Do walki z Walterem Dunningiem doszło w jedną z pierwszych niedziel marca 1941 roku. Ten Niemiec przyjechał z obozu w Sachsenhausen i spełniał rolę kapo. Z przekazów, które mam wiem, że po obozie rozniosły się informacje, przyjechał mistrz Niemiec. Koledzy taty wiedzieli, że jest tu też „Teddy”. Był przecież przedwojennym bokserem. Pomyśleli, że zacznie walczyć z Niemcem. W jedną z niedziel tata koło bloku pędził wszy z ubrania. Usłyszał o walce. Zgodził się, ale chyba nie zastanawiał się co to znaczy. Przed walką wykonał gest z tamtego świata. Tata miał rękawice tzw. łapawice. Przed walką uderzyli się pięściami. Być może był to moment, gdy Dunning ujrzał w nim sportowca, boksera, a nie więźnia. Walczyli fair, do pierwszej krwi. Tata był zdeterminowany i niesamowicie odważny. Czekał co będzie dalej po tym jak Walter Dunning podniósł rękę taty do góry i ogłosił jego wygraną.

Był ciąg dalszy?
Był, bo dzięki tej walce tata wygrał życie. Dunning podchodził do niego już jak do sportowca. Tata dostał możliwość pracy w lepszym komandzie. Tak zaczęła się jego bokserska kariera, a w zasadzie walka o lepsze życie, jedzenie w obozie.
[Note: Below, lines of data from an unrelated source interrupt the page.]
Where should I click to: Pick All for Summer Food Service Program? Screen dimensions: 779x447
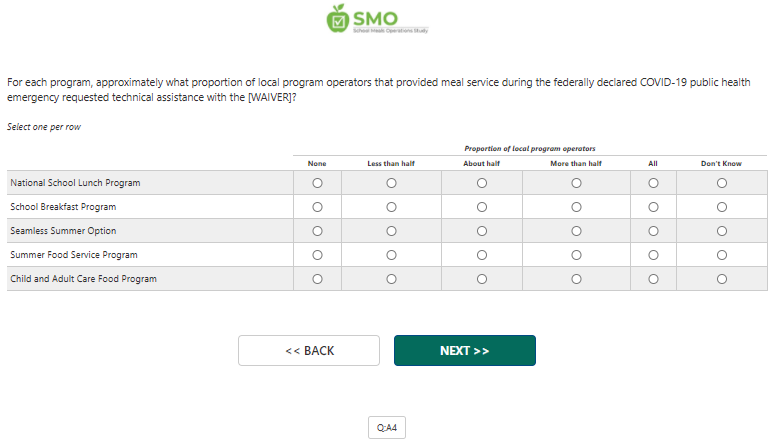(x=653, y=255)
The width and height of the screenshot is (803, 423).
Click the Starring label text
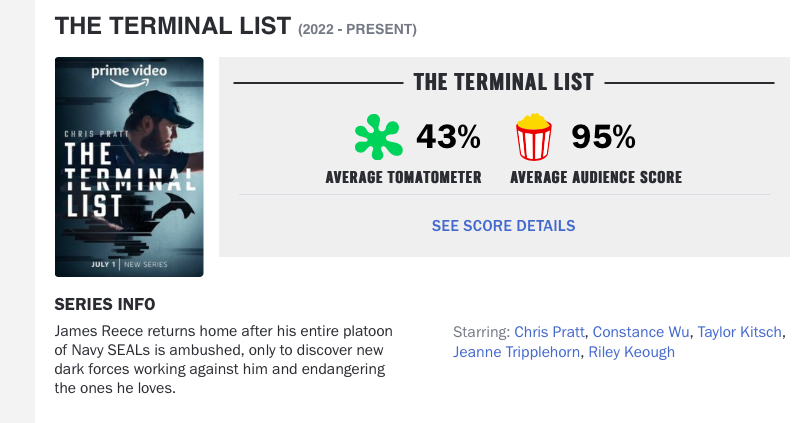(x=481, y=332)
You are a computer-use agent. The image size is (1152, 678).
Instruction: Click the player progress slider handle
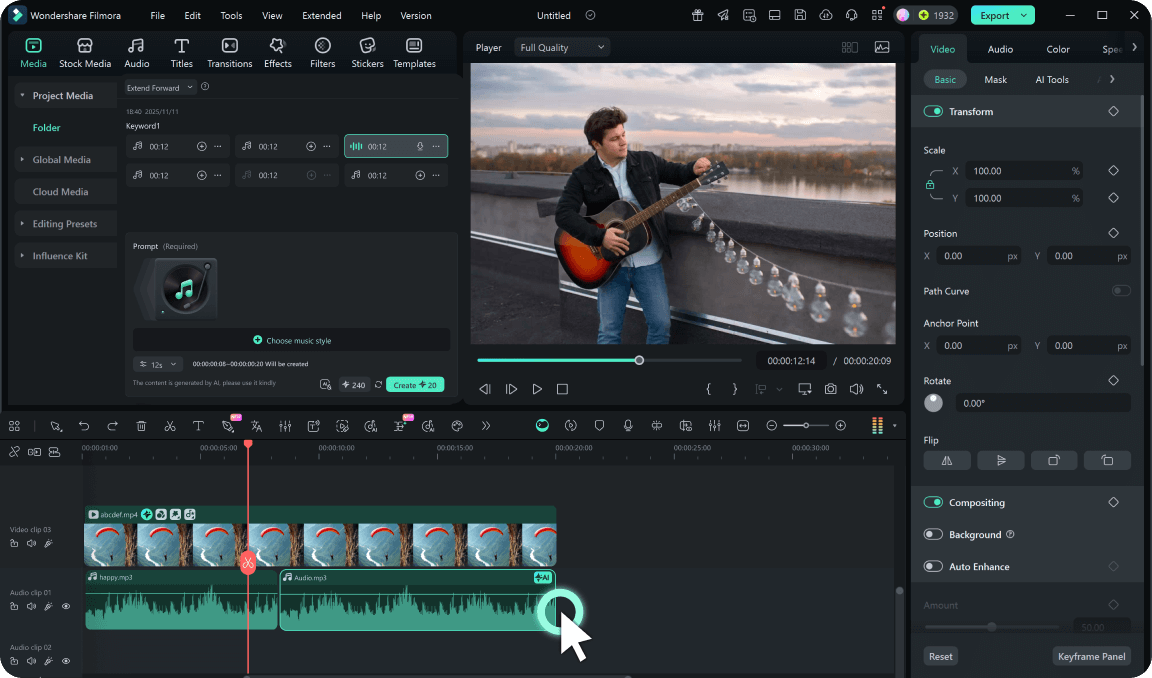click(x=639, y=360)
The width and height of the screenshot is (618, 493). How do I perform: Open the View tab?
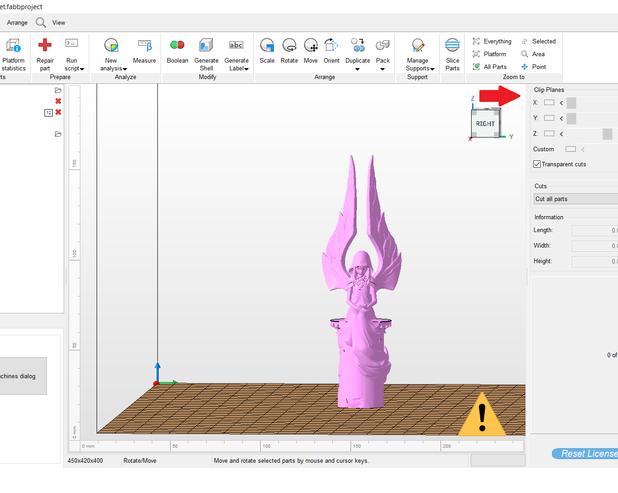click(59, 22)
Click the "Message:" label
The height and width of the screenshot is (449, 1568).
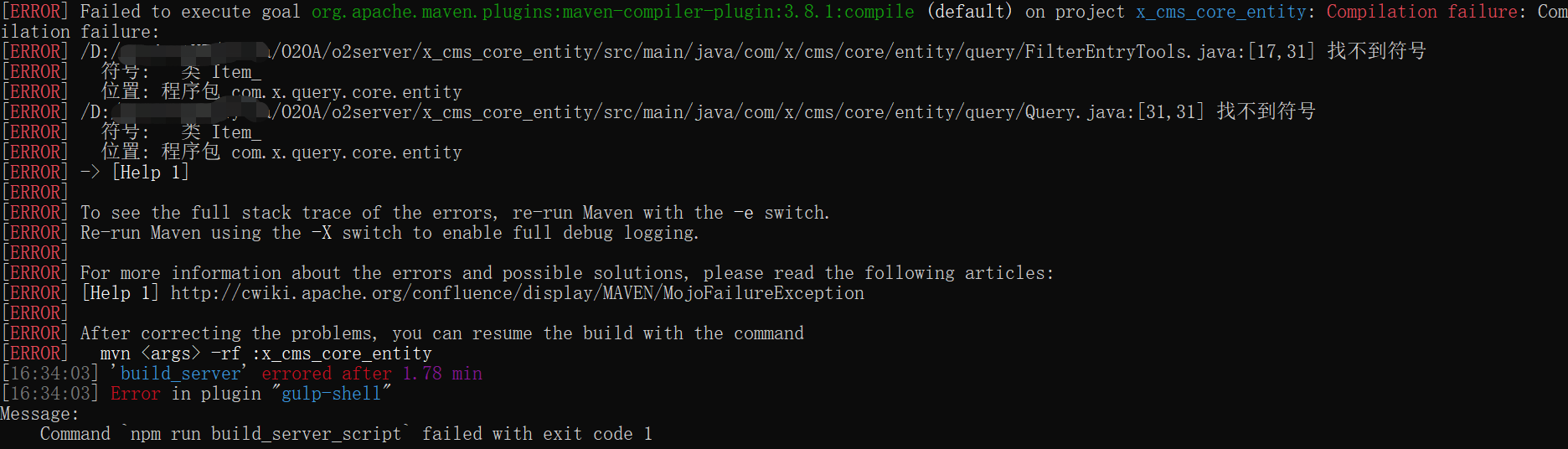(39, 414)
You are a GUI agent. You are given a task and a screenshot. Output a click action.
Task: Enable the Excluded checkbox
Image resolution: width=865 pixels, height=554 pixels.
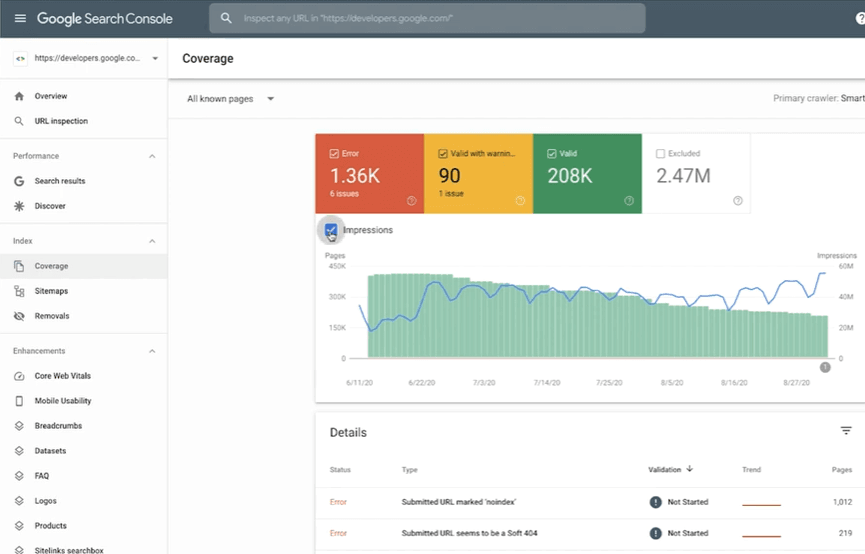[x=660, y=154]
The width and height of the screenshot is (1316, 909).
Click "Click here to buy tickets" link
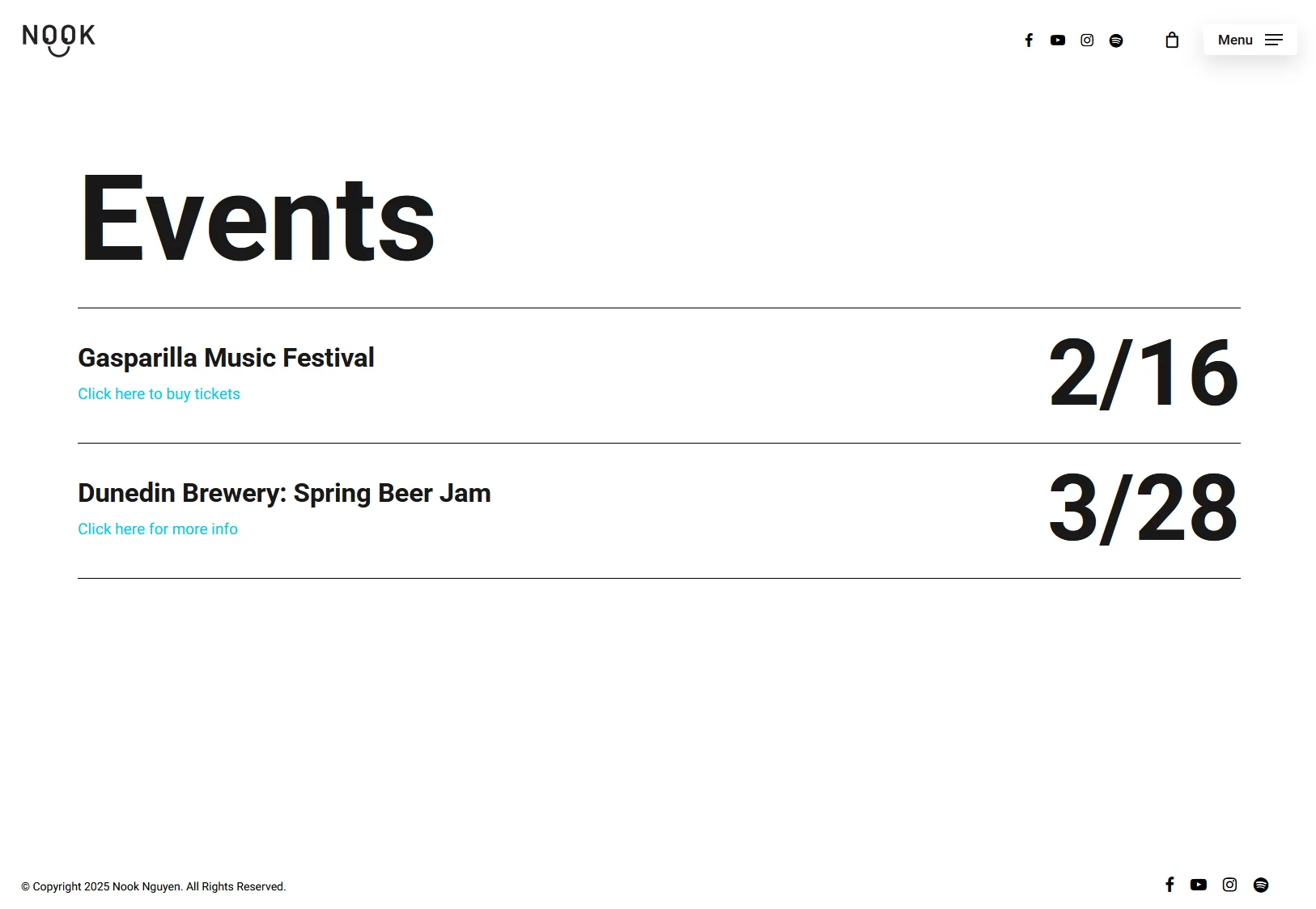[x=159, y=394]
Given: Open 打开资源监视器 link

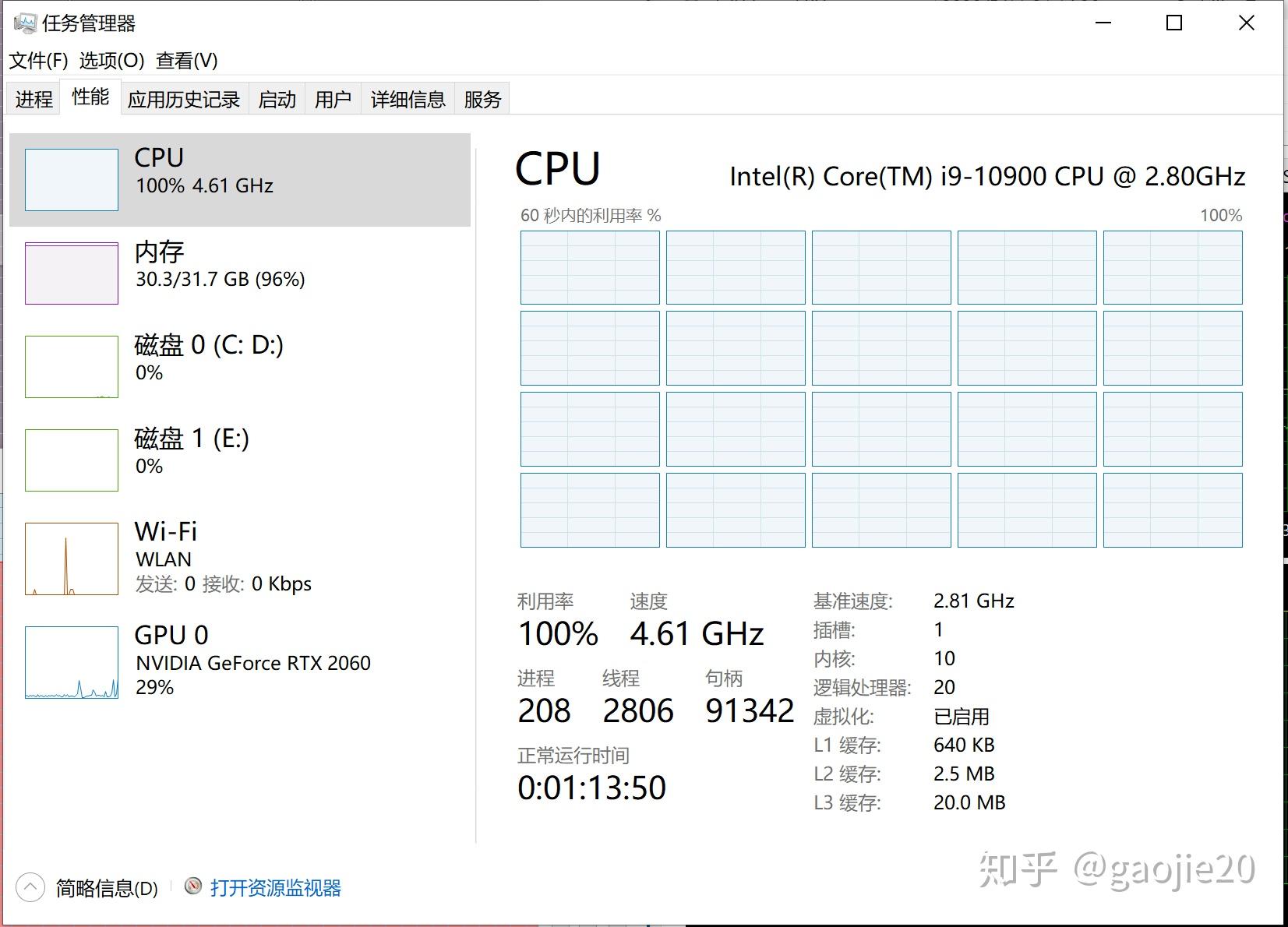Looking at the screenshot, I should [278, 886].
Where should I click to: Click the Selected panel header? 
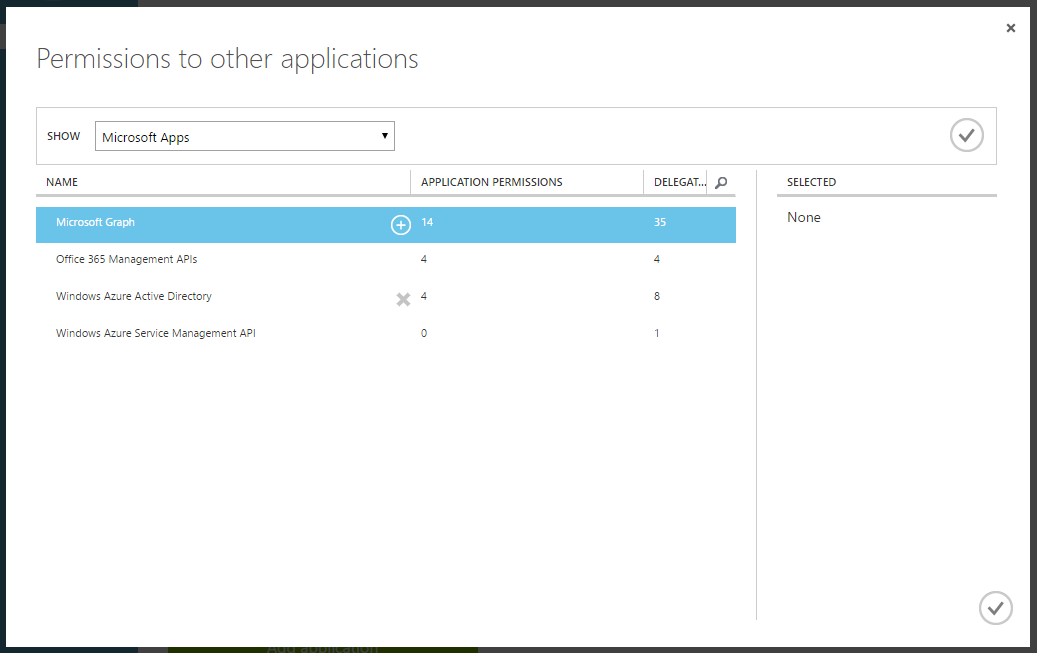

Głód dokuczał wszystkim. Byli wrakami, wynędzniałymi ludźmi. Gdy tata dostawał po walkach chleb, margarynę dzielił się z innymi. Taki już był. To człowieczeństwo jednak istniało w obozie. Nie każdy chciał ratować tylko siebie. W wypadku taty było to bardzo ważne.

Niemcy doceniali tatę?
Myślę, że tak. Czytając pamiętnik taty to stał się rozpoznawalną osobą w Auschwitz. Gdy pojechał do obozu w Neuengamme też tak było. Od razu poszła wiadomość, że przyjechał „Teddy”. To oznaczało kolejne walki. Doskonale sobie z nimi radził. Dalej wygrywał życie...
Tadeusz Pietrzykowski po wojnie zdecydował się wrócić do Polski. Dlaczego?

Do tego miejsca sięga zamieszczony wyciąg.